Available data Start Marker

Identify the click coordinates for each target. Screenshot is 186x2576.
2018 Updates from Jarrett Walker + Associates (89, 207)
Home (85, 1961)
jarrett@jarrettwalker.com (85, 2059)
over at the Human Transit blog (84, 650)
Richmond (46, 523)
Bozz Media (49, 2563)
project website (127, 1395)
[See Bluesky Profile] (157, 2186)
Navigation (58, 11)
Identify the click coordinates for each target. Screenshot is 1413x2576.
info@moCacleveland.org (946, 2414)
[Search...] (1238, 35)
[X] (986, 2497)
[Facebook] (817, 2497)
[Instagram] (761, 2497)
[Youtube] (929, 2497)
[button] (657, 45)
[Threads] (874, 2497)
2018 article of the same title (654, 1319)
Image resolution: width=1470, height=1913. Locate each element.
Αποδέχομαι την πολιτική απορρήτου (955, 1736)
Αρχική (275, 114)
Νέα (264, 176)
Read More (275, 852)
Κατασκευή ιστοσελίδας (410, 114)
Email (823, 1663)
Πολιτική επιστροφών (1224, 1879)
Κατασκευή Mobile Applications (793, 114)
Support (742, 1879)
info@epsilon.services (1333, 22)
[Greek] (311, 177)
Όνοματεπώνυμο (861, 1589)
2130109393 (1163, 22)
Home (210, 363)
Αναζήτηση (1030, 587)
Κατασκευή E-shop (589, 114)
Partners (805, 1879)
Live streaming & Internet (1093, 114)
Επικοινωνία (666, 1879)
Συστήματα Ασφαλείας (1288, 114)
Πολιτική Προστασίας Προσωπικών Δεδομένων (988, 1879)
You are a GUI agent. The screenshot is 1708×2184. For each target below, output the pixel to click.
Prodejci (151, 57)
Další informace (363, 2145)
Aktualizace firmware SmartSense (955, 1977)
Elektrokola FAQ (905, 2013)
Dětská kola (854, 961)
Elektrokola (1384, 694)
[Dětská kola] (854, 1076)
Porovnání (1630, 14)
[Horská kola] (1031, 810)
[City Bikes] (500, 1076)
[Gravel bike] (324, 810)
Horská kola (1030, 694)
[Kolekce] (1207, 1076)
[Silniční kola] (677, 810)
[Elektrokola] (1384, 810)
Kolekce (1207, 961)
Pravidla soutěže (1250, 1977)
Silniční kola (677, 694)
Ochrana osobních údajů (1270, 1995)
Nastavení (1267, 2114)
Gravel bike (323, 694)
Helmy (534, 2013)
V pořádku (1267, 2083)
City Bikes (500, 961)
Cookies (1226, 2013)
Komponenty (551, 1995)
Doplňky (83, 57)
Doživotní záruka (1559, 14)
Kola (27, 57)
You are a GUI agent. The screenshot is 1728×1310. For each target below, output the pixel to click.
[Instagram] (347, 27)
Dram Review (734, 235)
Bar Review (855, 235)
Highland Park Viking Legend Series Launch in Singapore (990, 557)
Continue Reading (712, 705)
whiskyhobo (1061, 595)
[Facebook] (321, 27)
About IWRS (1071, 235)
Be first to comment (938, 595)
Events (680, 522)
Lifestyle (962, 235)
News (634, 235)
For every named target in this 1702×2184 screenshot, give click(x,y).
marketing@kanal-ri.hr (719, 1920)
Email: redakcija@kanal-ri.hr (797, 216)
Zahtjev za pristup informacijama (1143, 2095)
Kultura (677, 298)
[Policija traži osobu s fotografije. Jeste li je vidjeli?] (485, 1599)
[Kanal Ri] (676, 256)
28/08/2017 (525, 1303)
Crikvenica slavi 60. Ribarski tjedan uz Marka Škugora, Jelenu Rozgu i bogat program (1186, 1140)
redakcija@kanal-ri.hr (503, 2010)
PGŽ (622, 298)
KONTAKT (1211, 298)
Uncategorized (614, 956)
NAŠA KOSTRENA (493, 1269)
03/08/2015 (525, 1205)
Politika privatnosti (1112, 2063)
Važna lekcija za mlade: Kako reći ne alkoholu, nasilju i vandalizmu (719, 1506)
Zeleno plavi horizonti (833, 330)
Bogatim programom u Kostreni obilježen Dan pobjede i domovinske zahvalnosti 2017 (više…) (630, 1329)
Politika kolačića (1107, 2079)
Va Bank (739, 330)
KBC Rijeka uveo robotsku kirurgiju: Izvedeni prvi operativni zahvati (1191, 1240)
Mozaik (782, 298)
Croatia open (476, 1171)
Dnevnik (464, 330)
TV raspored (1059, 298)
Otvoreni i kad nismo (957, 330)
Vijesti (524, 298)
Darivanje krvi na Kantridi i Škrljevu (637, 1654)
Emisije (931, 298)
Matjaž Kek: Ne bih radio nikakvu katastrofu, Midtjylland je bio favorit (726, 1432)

Available data End Marker

• [What is required]:
Each line of the data must be copied exactly as it appears.

• [Result of the task]:
Identify the click coordinates for each target. Screenshot is 186x2576.
2018 Updates from Jarrett Walker + Associates (89, 207)
Home (85, 1961)
jarrett@jarrettwalker.com (85, 2059)
over at the Human Transit blog (84, 650)
Richmond (46, 523)
Bozz Media (49, 2563)
project website (127, 1395)
[See Bluesky Profile] (157, 2186)
Navigation (58, 11)
Identify the click coordinates for each target. Screenshot is 1413x2576.
info@moCacleveland.org (946, 2414)
[Search...] (1238, 35)
[X] (986, 2497)
[Facebook] (817, 2497)
[Instagram] (761, 2497)
[Youtube] (929, 2497)
[button] (657, 45)
[Threads] (874, 2497)
2018 article of the same title (654, 1319)
Image resolution: width=1470, height=1913. Locate each element.
Αποδέχομαι την πολιτική απορρήτου (955, 1736)
Αρχική (275, 114)
Νέα (264, 176)
Read More (275, 852)
Κατασκευή ιστοσελίδας (410, 114)
Email (823, 1663)
Πολιτική επιστροφών (1224, 1879)
Κατασκευή Mobile Applications (793, 114)
Support (742, 1879)
info@epsilon.services (1333, 22)
[Greek] (311, 177)
Όνοματεπώνυμο (861, 1589)
2130109393 (1163, 22)
Home (210, 363)
Αναζήτηση (1030, 587)
Κατασκευή E-shop (589, 114)
Partners (805, 1879)
Live streaming & Internet (1093, 114)
Επικοινωνία (666, 1879)
Συστήματα Ασφαλείας (1288, 114)
Πολιτική Προστασίας Προσωπικών Δεδομένων (988, 1879)
You are a GUI agent. The screenshot is 1708×2184. For each target below, output the pixel to click.
Prodejci (151, 57)
Další informace (363, 2145)
Aktualizace firmware SmartSense (955, 1977)
Elektrokola FAQ (905, 2013)
Dětská kola (854, 961)
Elektrokola (1384, 694)
[Dětská kola] (854, 1076)
Porovnání (1630, 14)
[Horská kola] (1031, 810)
[City Bikes] (500, 1076)
[Gravel bike] (324, 810)
Horská kola (1030, 694)
[Kolekce] (1207, 1076)
[Silniční kola] (677, 810)
[Elektrokola] (1384, 810)
Kolekce (1207, 961)
Pravidla soutěže (1250, 1977)
Silniční kola (677, 694)
Ochrana osobních údajů (1270, 1995)
Nastavení (1267, 2114)
Gravel bike (323, 694)
Helmy (534, 2013)
V pořádku (1267, 2083)
City Bikes (500, 961)
Cookies (1226, 2013)
Komponenty (551, 1995)
Doplňky (83, 57)
Doživotní záruka (1559, 14)
Kola (27, 57)
You are a GUI agent. The screenshot is 1728×1310. For each target below, output the pixel to click.
[Instagram] (347, 27)
Dram Review (734, 235)
Bar Review (855, 235)
Highland Park Viking Legend Series Launch in Singapore (990, 557)
Continue Reading (712, 705)
whiskyhobo (1061, 595)
[Facebook] (321, 27)
About IWRS (1071, 235)
Be first to comment (938, 595)
Events (680, 522)
Lifestyle (962, 235)
News (634, 235)
For every named target in this 1702×2184 screenshot, give click(x,y).
marketing@kanal-ri.hr (719, 1920)
Email: redakcija@kanal-ri.hr (797, 216)
Zahtjev za pristup informacijama (1143, 2095)
Kultura (677, 298)
[Policija traži osobu s fotografije. Jeste li je vidjeli?] (485, 1599)
[Kanal Ri] (676, 256)
28/08/2017 (525, 1303)
Crikvenica slavi 60. Ribarski tjedan uz Marka Škugora, Jelenu Rozgu i bogat program (1186, 1140)
redakcija@kanal-ri.hr (503, 2010)
PGŽ (622, 298)
KONTAKT (1211, 298)
Uncategorized (614, 956)
NAŠA KOSTRENA (493, 1269)
03/08/2015 (525, 1205)
Politika privatnosti (1112, 2063)
Važna lekcija za mlade: Kako reći ne alkoholu, nasilju i vandalizmu (719, 1506)
Zeleno plavi horizonti (833, 330)
Bogatim programom u Kostreni obilježen Dan pobjede i domovinske zahvalnosti 2017 (više…) (630, 1329)
Politika kolačića (1107, 2079)
Va Bank (739, 330)
KBC Rijeka uveo robotsku kirurgiju: Izvedeni prvi operativni zahvati (1191, 1240)
Mozaik (782, 298)
Croatia open (476, 1171)
Dnevnik (464, 330)
TV raspored (1059, 298)
Otvoreni i kad nismo (957, 330)
Vijesti (524, 298)
Darivanje krvi na Kantridi i Škrljevu (637, 1654)
Emisije (931, 298)
Matjaž Kek: Ne bih radio nikakvu katastrofu, Midtjylland je bio favorit (726, 1432)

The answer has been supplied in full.